5 de jan. de 2010

O bugueiro e a militante: que força a grana tem

Hoje me lembrei de uma figura que conheci em Jericoacoara, numa viagem com minha mulher. Era um bugueiro e guia que levava constantemente turistas do mundo todo pra passear nos recantos daquele pedaço de paraíso. Conversador que só ele, me lembro que ele disse algo mais ou menos assim: “tudo de ruim pra pobre vem em dobro e já pro rico vem só pela metade”, até deu vários exemplos: “se o pobre ficar doente, ele tá com pé na cova, já se o rico fica doente, ele tá só meio doente. Tem dinheiro pra remédios, tratamentos no exterior, por ai vai...” e brincava “se o pobre é feio, é ‘fei’ que dói, num pega nem gripe. Já o rico feio, com roupa de marca, no carrão importado, até que é ‘simpático’ e só anda rodeado de gata”. Isso nas palavras e na visão do tal bugueiro.
Uma amiga minha chamada Alaíde Aquino, militante do Movimento de Pessoas com Deficiência (MPcD –Ce), costuma dizer que a diferença fundamental que gera discriminação entre as pessoas é o fato de ser rico ou pobre.  Ou seja, não importa muito ser negro, branca, mulher, homem, alta, baixo, gay, hetero, com ou sem deficiência. Desde que se tenha dinheiro você acaba, bem ou mal, sendo aceito e as barreiras impostas são mais facilmente vencidas.
Apesar de argumentações e experiências de vida completamente distintas, o bugueiro de Jerí e Alaíde coadunam do mesmo pensamento de que a questão financeira é determinante quando se trata de garantia de direitos e aceitação social. O que fazem os dois na prática a partir dessa idéia também difere bastante.
····················
* [Ação requerida A] De acordo com o texto sobre o bugueiro e a militante, de qual movimento Alaíde Aquino é militante?
* [Ação requerida B] Prossiga o texto sobre o bugueiro e a militante a partir da última frase apresentada.

* [Seção de dados]
····················
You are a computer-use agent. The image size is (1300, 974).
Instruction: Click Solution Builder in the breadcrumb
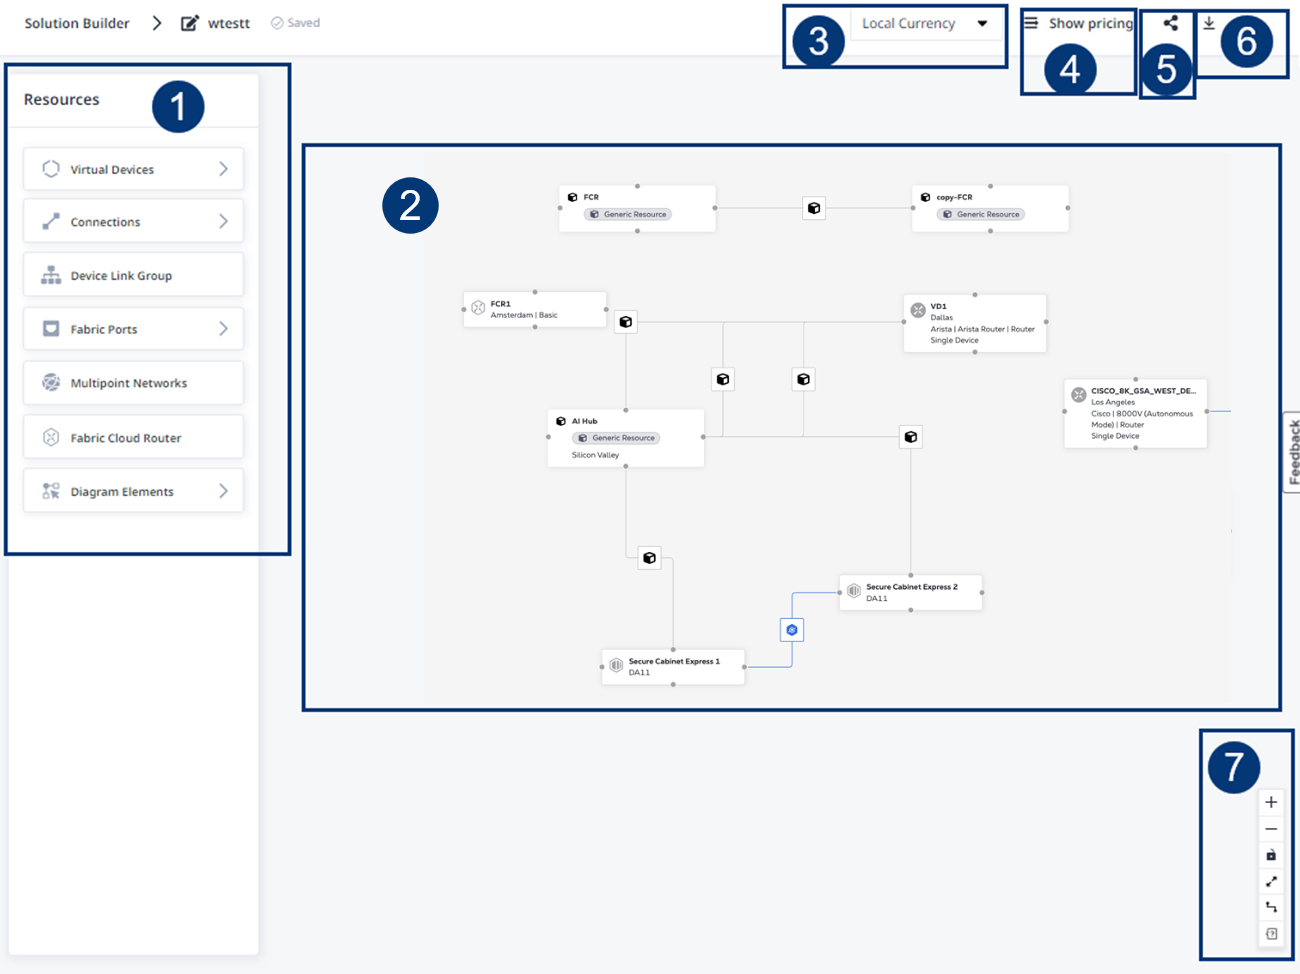pyautogui.click(x=77, y=22)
····················
* [Resultado da tarefa A] Do Movimento de Pessoas com Deficiência (MPcD –Ce).

* [Resultado da tarefa B]
Alaíde luta por acessibilidade, por habilitação e reabilitação, por concessão de órteses, próteses e insumos de forma ágil para pessoas com deficiência, especialmente as mais pobres. Já o bugueiro de Jerí trabalha, trabalha, trabalha e nutre certeza de que algo vai acontecer para que ele próprio deixe de sofrer as mazelas da vida em dobro, como é da sina de qualquer pessoa pobre.
É claro que, de certa medida, o preconceito e a falta de serviços acessíveis às pessoas com deficiência como escolas, hospitais, cinemas, museus, padarias, praças e transportes públicos afetam todos, independentemente da grana que se tem, mas são especialmente cruéis com os mais pobres.
É fácil ver isso quando se vai, por exemplo, na Reatech – famosa feira habilitação e reabilitação – onde se pode encontrar carros de luxos com adaptações mirabolantes e cadeiras de rodas capazes de subir batentes e até escadas, maravilhas de primeiro mundo por preços absolutamente inacessíveis para a grande maioria das pessoas com deficiência.
É claro que quem tem condições dá seu jeito, compra cadeira, contrata ajudante, acompanhante, terapeuta, fisioterapeuta, carro adaptado e, mesmo ainda que pagando caro, acaba minimizando os efeitos da exclusão.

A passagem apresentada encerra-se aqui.